La Guardia Civil a annoncé, ce mardi, le démantèlement d’un réseau criminel impliqué dans le trafic de jeunes migrantes, principalement des filles non accompagnées. Les autorités ont réussi à secourir deux victimes et à empêcher quatre autres mineures de quitter leur centre d’accueil, dans le cadre d’une enquête approfondie sur l’exploitation sexuelle de jeunes femmes aux Canaries.
EN BREF
- Démantèlement d’un réseau de trafic de jeunes migrantes par la Guardia Civil
- Deux victimes secourues, quatre autres empêchées de quitter leur centre
- Affaire liée à l’arrivée massive de migrants à Ceuta cet été
L’enquête a débuté après le retour en Espagne d’une jeune migrante qui avait été prise en charge sur l’île de Gran Canaria. Après son retour de France, elle a expliqué aux policiers avoir été recrutée sous de fausses promesses d’emploi. Les investigations menées par les autorités ont alors permis d’identifier plusieurs jeunes filles ayant quitté leur centre d’accueil, sans leurs documents, avant que leur trace ne soit retrouvée sur des vols à destination de l’Espagne continentale.

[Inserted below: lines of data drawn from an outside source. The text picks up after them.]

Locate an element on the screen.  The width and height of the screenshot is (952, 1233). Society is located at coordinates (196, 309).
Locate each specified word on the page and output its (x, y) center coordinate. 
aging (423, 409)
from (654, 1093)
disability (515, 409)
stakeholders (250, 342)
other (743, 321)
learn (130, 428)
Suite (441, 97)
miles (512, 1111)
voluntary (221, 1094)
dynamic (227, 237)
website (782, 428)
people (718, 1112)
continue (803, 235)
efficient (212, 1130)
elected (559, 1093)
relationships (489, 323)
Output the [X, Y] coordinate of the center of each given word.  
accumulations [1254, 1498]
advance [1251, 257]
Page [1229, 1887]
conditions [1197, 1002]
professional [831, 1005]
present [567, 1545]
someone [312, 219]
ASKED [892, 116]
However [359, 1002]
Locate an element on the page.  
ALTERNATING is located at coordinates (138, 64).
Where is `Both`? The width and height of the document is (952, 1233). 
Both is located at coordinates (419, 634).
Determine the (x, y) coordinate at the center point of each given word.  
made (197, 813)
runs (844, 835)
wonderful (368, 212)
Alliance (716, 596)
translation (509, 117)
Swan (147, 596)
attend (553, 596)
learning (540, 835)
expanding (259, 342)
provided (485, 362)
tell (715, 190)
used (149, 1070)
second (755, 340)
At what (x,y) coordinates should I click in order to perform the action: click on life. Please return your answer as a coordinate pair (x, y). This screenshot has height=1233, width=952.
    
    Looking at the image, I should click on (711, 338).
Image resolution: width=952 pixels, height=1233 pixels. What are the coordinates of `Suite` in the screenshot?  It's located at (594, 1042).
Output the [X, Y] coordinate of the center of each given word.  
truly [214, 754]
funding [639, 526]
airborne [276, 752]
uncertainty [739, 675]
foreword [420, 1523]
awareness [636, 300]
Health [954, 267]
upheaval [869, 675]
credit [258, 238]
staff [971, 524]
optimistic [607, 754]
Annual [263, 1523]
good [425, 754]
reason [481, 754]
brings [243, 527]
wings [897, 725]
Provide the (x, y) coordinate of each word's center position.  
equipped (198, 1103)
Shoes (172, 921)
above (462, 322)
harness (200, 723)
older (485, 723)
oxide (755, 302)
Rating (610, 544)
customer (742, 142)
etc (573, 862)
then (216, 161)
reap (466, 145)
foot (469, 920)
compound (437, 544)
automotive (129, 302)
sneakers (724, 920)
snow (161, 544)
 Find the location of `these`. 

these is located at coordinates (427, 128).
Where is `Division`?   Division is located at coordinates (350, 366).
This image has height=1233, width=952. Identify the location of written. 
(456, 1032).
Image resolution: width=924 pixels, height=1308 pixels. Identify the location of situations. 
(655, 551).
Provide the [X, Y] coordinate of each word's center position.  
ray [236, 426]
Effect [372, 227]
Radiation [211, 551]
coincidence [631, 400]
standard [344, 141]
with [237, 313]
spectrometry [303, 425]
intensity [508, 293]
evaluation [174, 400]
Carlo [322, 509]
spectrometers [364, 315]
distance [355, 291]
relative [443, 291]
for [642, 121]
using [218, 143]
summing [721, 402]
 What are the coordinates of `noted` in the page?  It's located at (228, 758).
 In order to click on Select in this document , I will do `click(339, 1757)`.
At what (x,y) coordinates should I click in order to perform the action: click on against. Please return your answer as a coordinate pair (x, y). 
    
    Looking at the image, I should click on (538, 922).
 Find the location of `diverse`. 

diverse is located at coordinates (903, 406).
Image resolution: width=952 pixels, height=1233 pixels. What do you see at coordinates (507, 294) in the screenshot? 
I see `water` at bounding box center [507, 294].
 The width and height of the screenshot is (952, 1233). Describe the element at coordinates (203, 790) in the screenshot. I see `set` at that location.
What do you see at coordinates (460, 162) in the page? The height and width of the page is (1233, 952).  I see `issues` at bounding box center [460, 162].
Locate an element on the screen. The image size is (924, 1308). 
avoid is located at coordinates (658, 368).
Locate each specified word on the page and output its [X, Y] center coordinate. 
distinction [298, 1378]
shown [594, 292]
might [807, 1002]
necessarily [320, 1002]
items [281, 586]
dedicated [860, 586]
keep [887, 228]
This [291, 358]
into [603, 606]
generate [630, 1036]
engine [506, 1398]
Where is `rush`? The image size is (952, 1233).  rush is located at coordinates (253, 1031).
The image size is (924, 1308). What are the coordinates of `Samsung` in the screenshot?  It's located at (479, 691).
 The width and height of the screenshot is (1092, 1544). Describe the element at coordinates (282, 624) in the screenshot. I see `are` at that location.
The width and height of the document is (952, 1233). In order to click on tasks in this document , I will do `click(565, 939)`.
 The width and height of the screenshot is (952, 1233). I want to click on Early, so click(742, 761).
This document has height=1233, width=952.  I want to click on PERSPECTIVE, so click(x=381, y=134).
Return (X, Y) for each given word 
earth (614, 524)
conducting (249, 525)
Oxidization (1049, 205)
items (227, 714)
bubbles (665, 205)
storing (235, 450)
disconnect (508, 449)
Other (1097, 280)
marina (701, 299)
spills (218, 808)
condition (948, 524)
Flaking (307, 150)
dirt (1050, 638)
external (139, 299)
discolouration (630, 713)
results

La Guardia Civil a précisé que les suspects exploitaient la vulnérabilité des jeunes migrantes en les transférant vers l’Espagne et la France, où certaines d’entre elles ont été victimes d’exploitation sexuelle. À la suite de perquisitions effectuées à Gran Canaria, cinq personnes ont été arrêtées, dont un mineur.
Cette opération intervient dans un contexte particulièrement préoccupant. En effet, Ceuta, enclave espagnole en Afrique du Nord, doit faire face à une augmentation importante du nombre de mineurs non accompagnés, suite aux arrivées massives de migrants en provenance du Maroc à la fin juillet. Selon les autorités, environ 72.000 personnes ont franchi la frontière durant cette période, bien que 70.000 d’entre elles soient depuis retournées au Maroc. Actuellement, 1.342 migrants mineurs non accompagnés se trouvent encore à Ceuta, dont beaucoup vivent dans des conditions précaires, notamment dans les rues.
Cette affaire souligne les défis persistants liés à la traite des êtres humains et à l’exploitation des migrants, particulièrement vulnérables dans un contexte de crise migratoire. Les actions de la Guardia Civil, en collaboration avec d’autres agences, visent à mettre un terme à ces pratiques illégales et à protéger les droits des jeunes filles en danger.
Il est essentiel que les efforts pour combattre le trafic de personnes et protéger les migrants se poursuivent, afin d’assurer la sécurité et le bien-être de ceux qui fuient des situations désespérées. L’engagement des autorités espagnoles dans cette lutte est un pas important vers la justice pour les victimes et la prévention de futures exploitations.